The cathedral was badly damaged by fire in 1595. The fire destroyed the original doors, which had to be replaced by new ones provided by the workshop of Flemish sculptor Jean Boulogne, who went by the name of Giambologna (1529-1608). The fire also damaged much of the interior of the cathedral and it had to be almost completely redecorated. The gilded and coffered ceiling was added after 1595. The cathedral used to hold the tomb of Pope Gregorius VIII (pope in 1187), who had died in Pisa after a pontificate of less than two months. This tomb, too, was consumed by the flames.
Fortunately, the fire did not destroy the majestic apse mosaic of Jesus Christ as the Pantokrator, flanked by the Virgin Mary and Saint John the Evangelist. It was completed around the year 1320 and is often attributed to the Florentine artist Cimabue (ca. 1240-1302).
Of course, an artist who died in 1302 cannot have completed a work of art some twenty years later, so we can be certain that Cimabue only started the mosaic and that it was completed by others. In fact, Cimabue himself probably only worked on the image of Saint John and the rest may have been done by the somewhat obscure (but obviously very talented) artists Francesco da Pisa and Vincino da Pistoia. In the mosaic, Christ sits on a throne and gives his blessing with his right hand. In his left hand, he holds a book with the words “Ego sum Lux Mundi” – I am the light of the world. There is another Latin text on the hem of Christ’s robes, just above his feet. It (probably) reads:
“Super aspides et basiliscum ambulabis et conculcabis leonem et draconem.”
Which can be translated as: “You will tread on the asps and the basilisk, and trample the lion and the dragon”. Indeed, if you look closely, you will see that Christ is crushing a snake and the legendary basilisk with his feet. To his left and right are two lions and two dragons. In the early Middle Ages, the dragon was a metaphor for the plague. I am not sure this is also the meaning of the dragons in the mosaic, but the mosaic was in any case completed before Pisa and many other Italian cities were struck by the Black Death in 1348.
Another precious work of art that survived the 1595 fire is the early fourteenth century pulpit by Giovanni Pisano (ca. 1250-1315).

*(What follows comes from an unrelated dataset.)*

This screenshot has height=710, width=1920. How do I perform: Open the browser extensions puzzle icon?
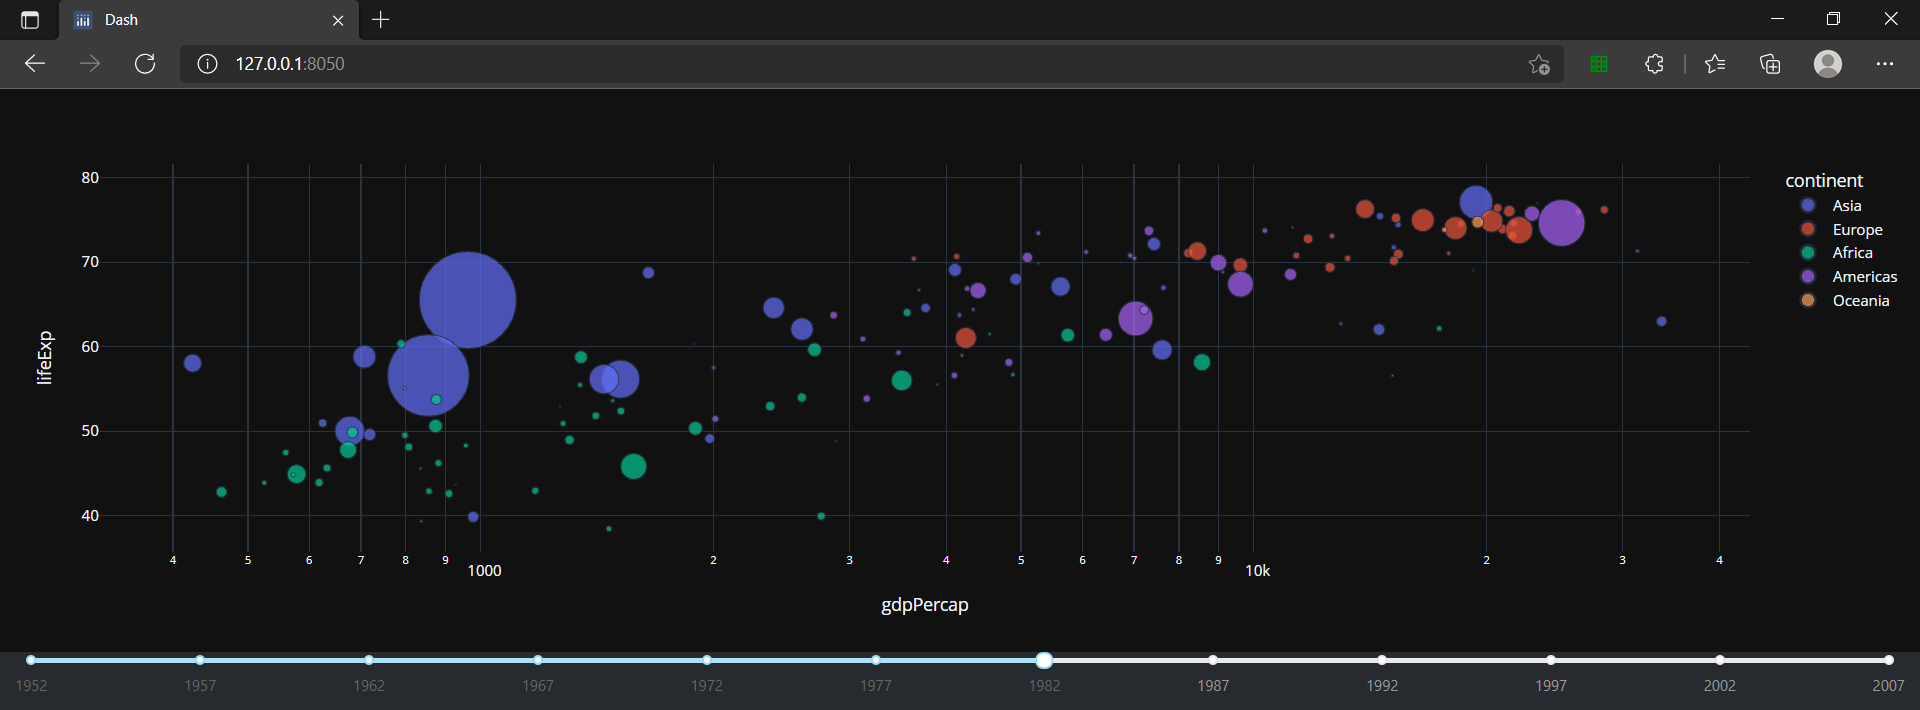1654,64
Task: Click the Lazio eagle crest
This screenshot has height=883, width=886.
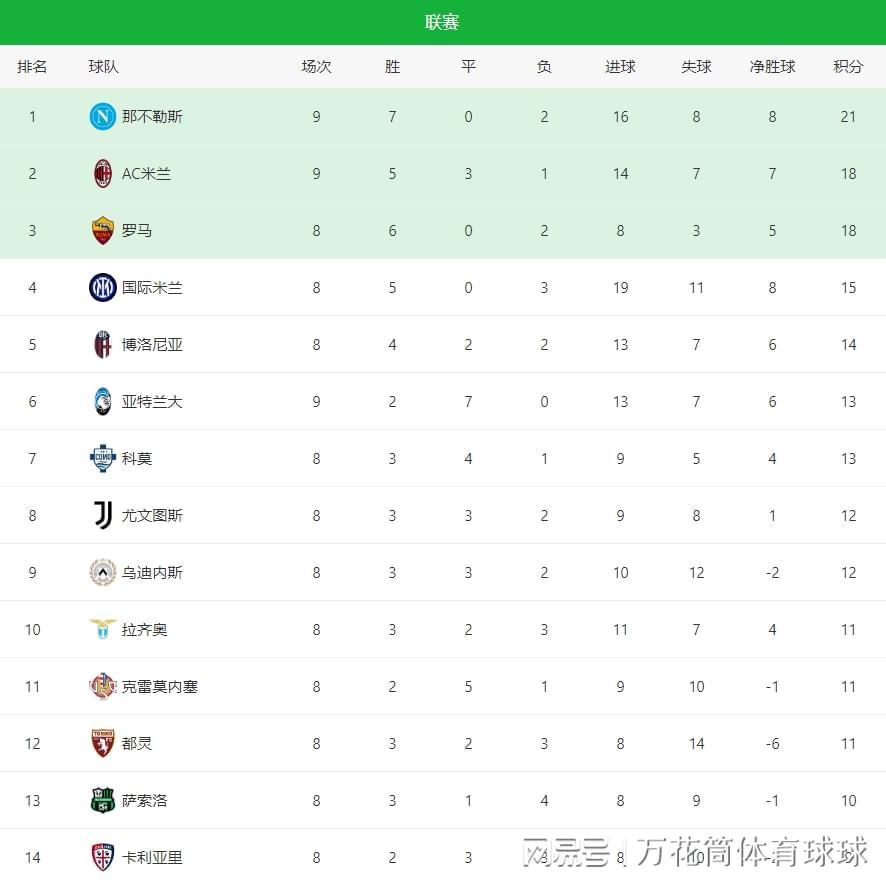Action: pos(103,630)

The pulpit is decorated with panels featuring nine New Testament scenes. For instance, the scene on the right depicts the Adoration of the Magi. Although the pulpit was spared during the fire, it was apparently “misplaced” and was lost for over 300 years. It was only rediscovered in 1926 and then returned to the cathedral. The pulpit we see today is probably a copy, the original having been moved to the Cathedral Museum.
High above the ground, on a column on the roof of the cathedral, sits the Pisa Griffin (see below inside the red box). It is a bronze sculpture of Islamic origin, probably the largest of its kind. The sculpture represents a griffin, a beast known in Greek and Arabic mythology, with features of several animals, including a horse, a lion, a rooster and an eagle. The object was probably stolen during a raid in Islamic territory by the Pisan navy in the eleventh or twelfth century. At that time, the Pisan maritime republic was at the height of its power. The original griffin was moved to the Cathedral Museum long ago and replaced by a copy. It was the copy that I saw on that rainy day in May 2010, just when the clouds were giving way to a little bit of blue sky.